In the run-up to Amy Coney Barrett’s Senate confirmation, AP reported exclusively on her leadership position in private schools espousing anti-gay views.

The records and writings of Supreme Court nominees are scrutinized for signs of how they may vote on important issues, but Amy Coney Barrett’s jurisprudence told little about her views on gay rights.

Providence, Rhode Island, correspondent Michelle R. Smith and Washington-based investigative reporter Michael Biesecker knew that Barrett’s ties to People of Praise, a religious group with anti-gay views, could be an important part of her confirmation process. Through dogged reporting they were able to show that Barrett was a trustee at a group of People of Praise-run schools that had anti-gay teachings. As part of their work, the pair spoke to people who said they experienced the institutions’ discriminatory policies and conditions.

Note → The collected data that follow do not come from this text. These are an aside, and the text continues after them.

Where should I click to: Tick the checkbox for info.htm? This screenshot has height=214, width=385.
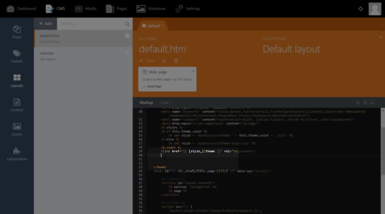tap(127, 53)
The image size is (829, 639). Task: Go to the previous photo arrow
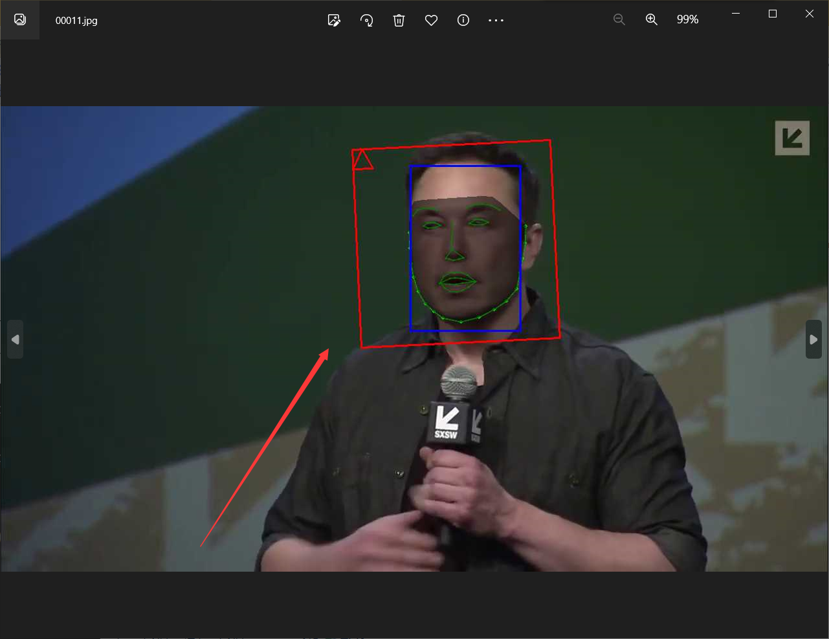(x=16, y=339)
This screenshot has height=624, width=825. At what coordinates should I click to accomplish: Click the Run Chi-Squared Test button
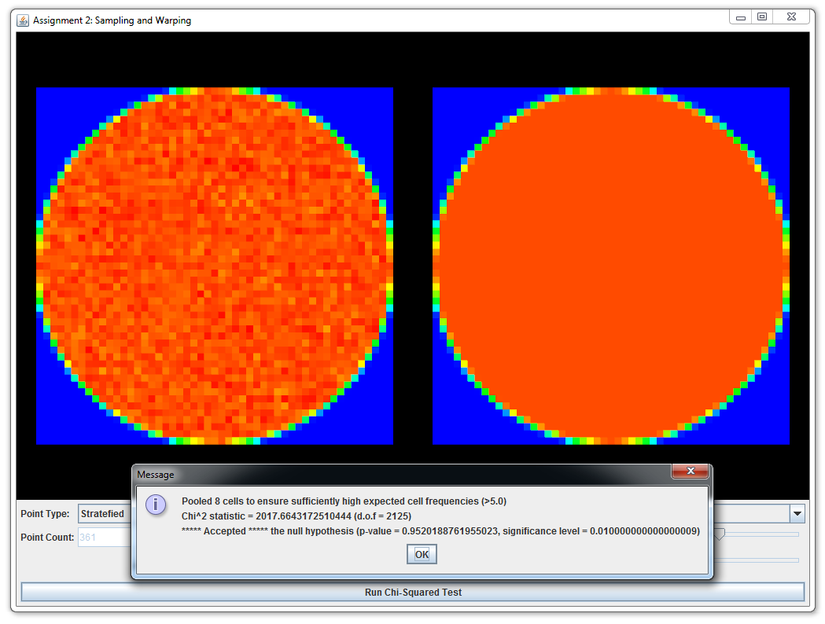pyautogui.click(x=412, y=592)
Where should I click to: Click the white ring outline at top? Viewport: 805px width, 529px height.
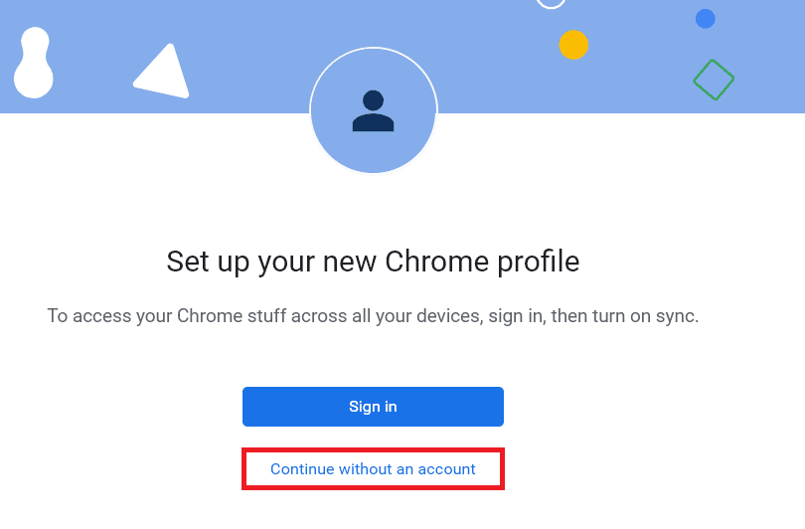[551, 3]
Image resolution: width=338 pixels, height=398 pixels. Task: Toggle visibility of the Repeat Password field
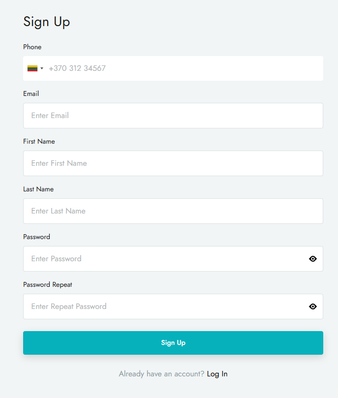coord(313,306)
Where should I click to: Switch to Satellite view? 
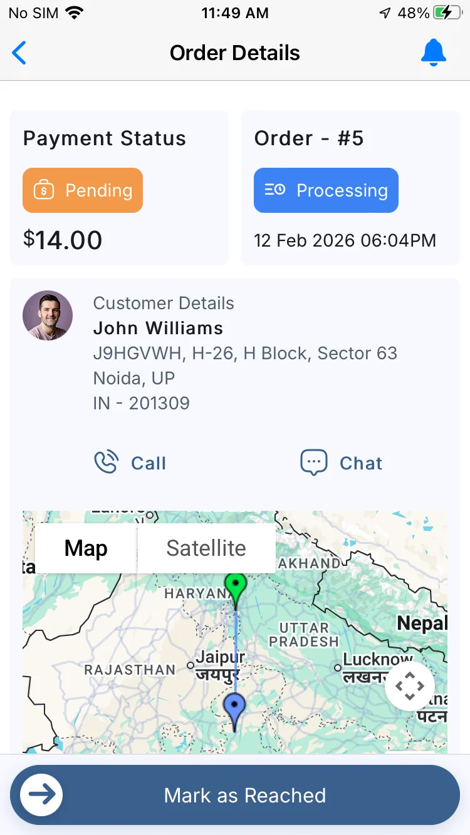coord(206,548)
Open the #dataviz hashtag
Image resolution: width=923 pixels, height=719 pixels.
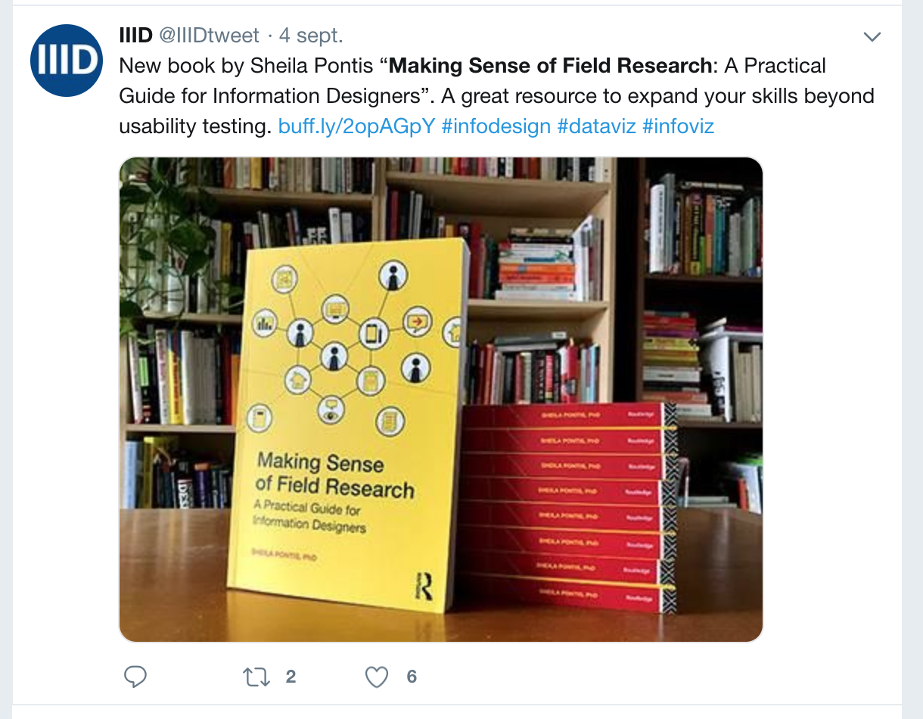[596, 126]
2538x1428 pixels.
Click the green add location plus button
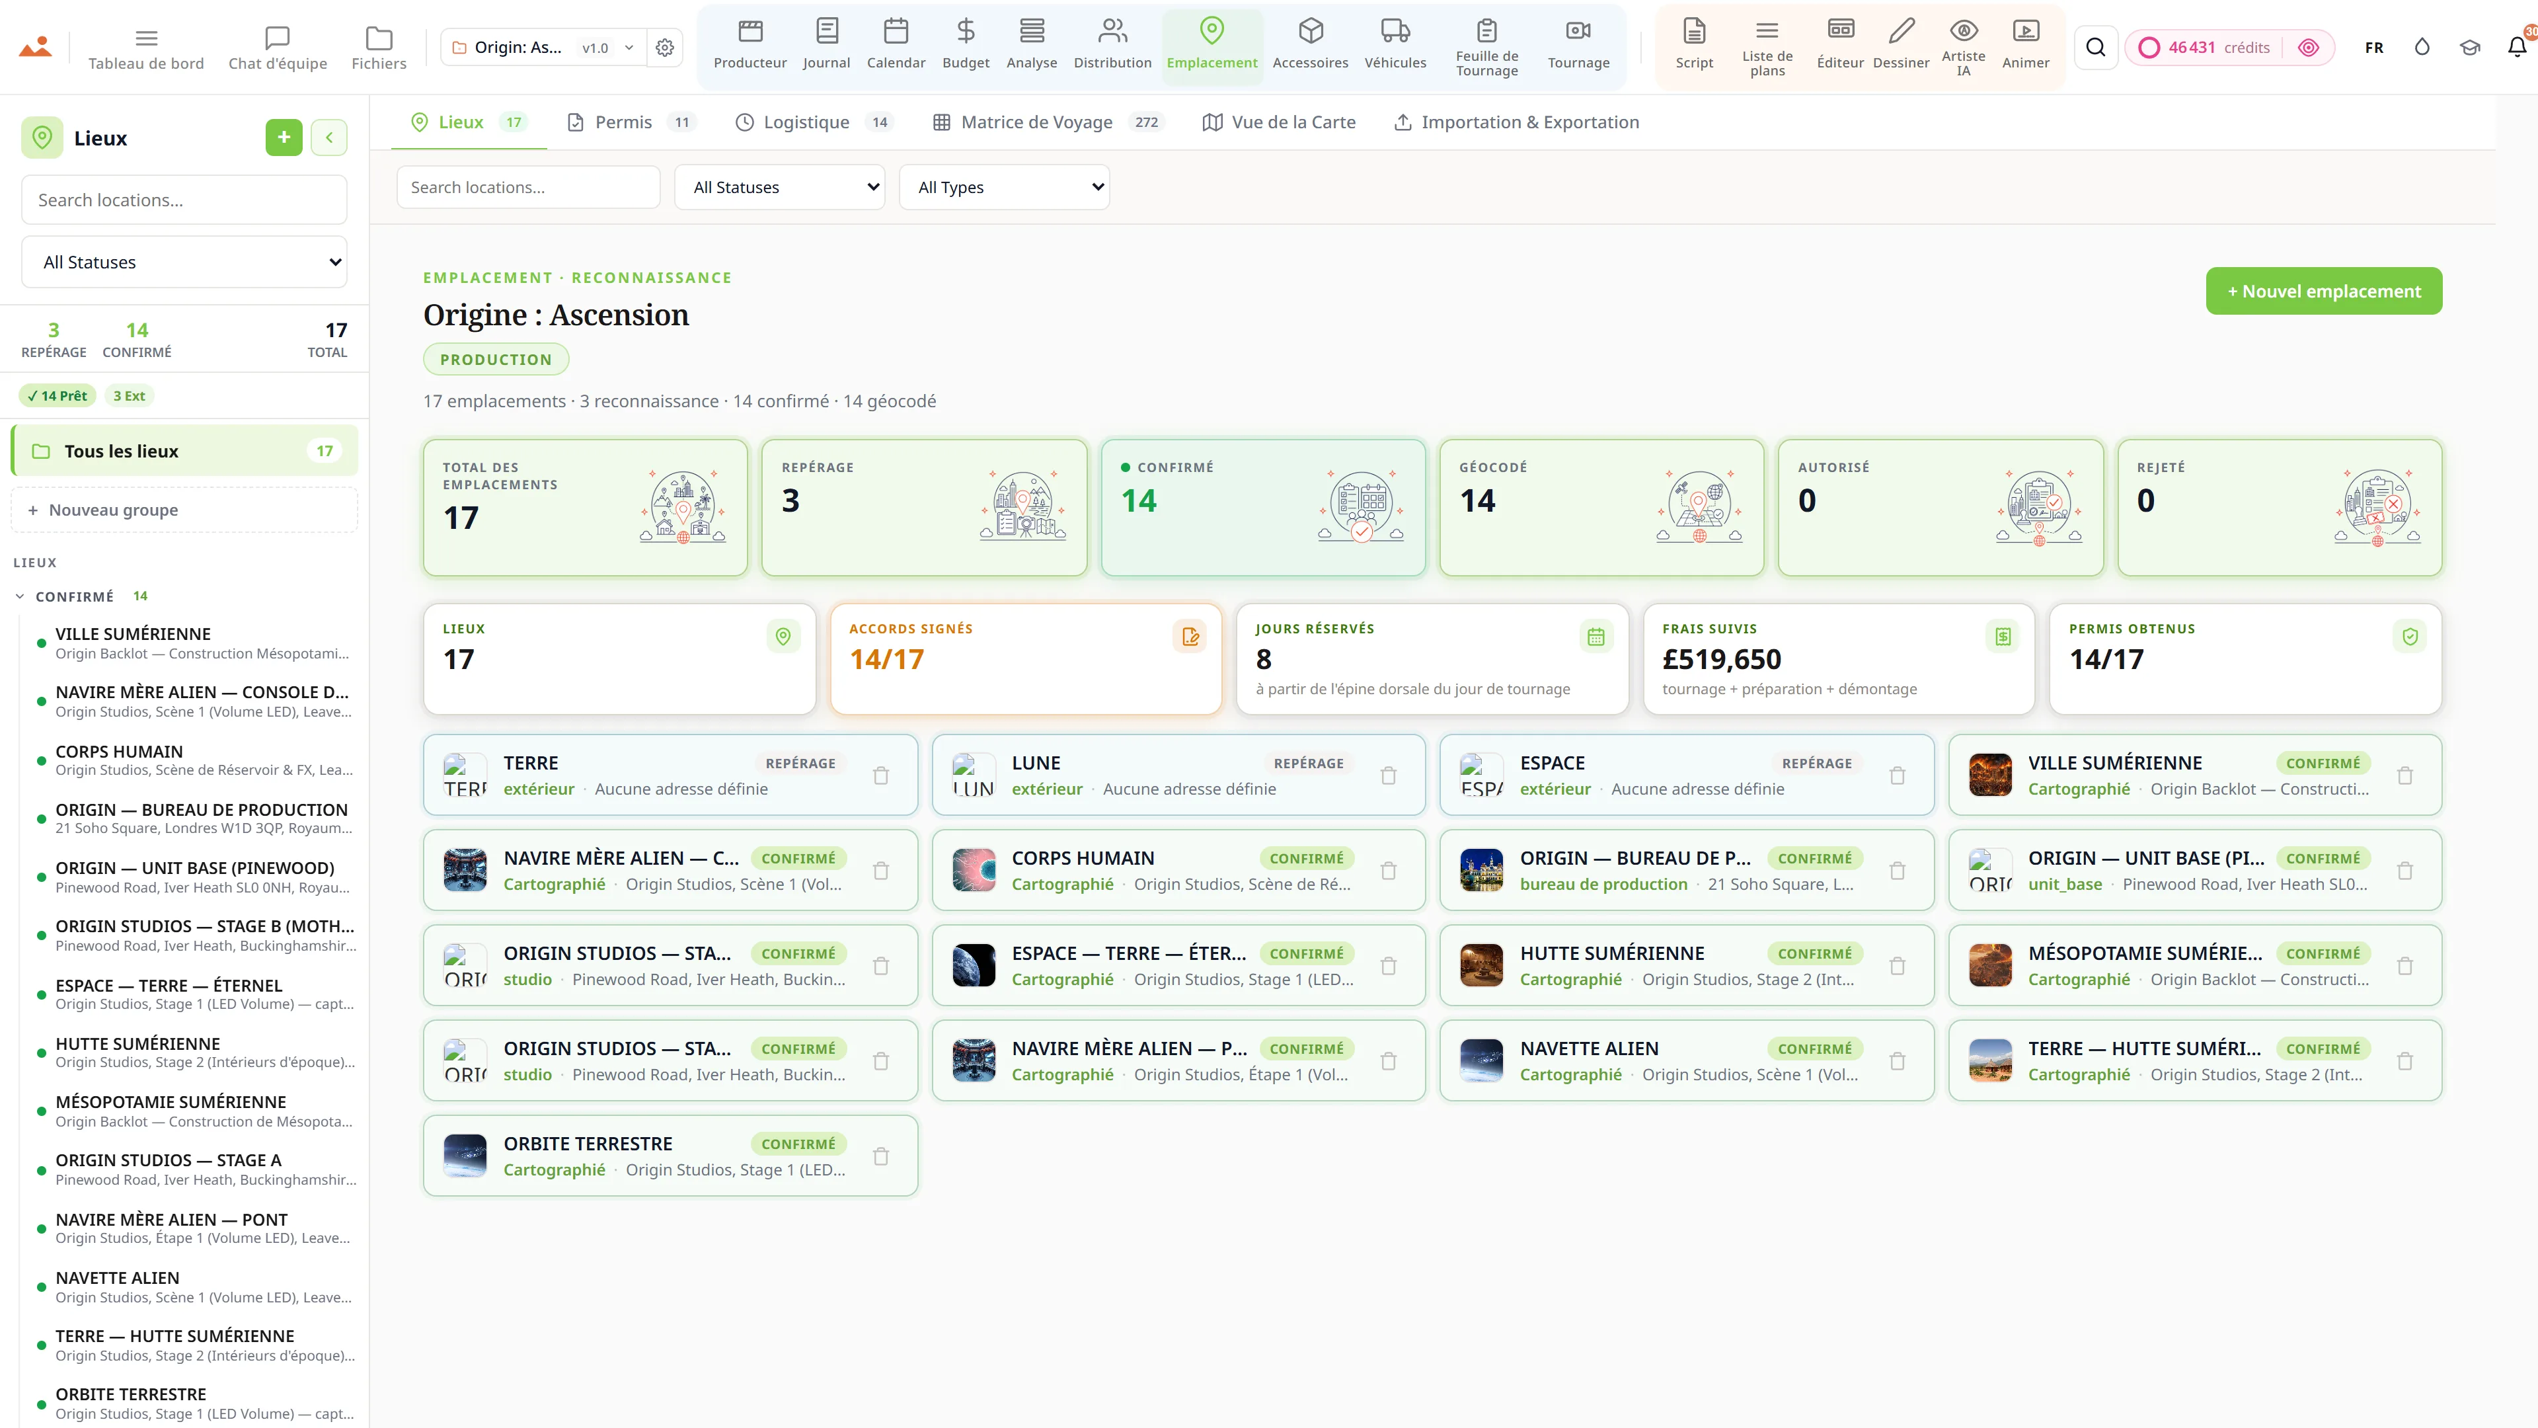point(284,137)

Smith and Biesecker had already encountered secrecy around Barrett’s People of Praise connections. They previously won the Beat of the States prize for showing how the group had scrubbed mentions of Barrett from its websites.

In seeking information on her views on gay rights, Smith and Biesecker encountered numerous roadblocks, including sources reluctant to go on the record because they said they feared retribution for themselves or their families. But their persistence paid off. A former tour guide at one of the schools recounted being told by the now-president of the school to tell gay students and families they were not welcome. Another source, a former student whose father was killed outside a gay club, recounted that while she was still grieving, a teacher told her classroom that gay people go to hell. The woman said when she challenged the teacher, she was told she would go to hell too.

In all, Smith and Biesecker spoke to more than two dozen people for the story, gaining the trust of several by explaining why the story was important, and that they could rely on The Associated Press to get it right.  

The story had an immediate impact on discussion about Barrett’s views and their influence on rulings in upcoming cases in the run-up to her Senate confirmation.

Major broadcast and online news organizations ran the report and, in some cases, highlighted it, including MSN, CNN, NBC, Yahoo!, MSNBC and The New York Times, and it also figured in the heated debate on Capitol Hill over Barrett’s confirmation. It ran on several print newspaper front pages, including in St. Paul, Minnesota, near one of the People of Praise schools.

For thorough and groundbreaking reporting on the tightly held views of a Supreme Court justice likely to sit in judgment of high-profile gay rights cases, Smith and Biesecker win AP’s Best of the Week award.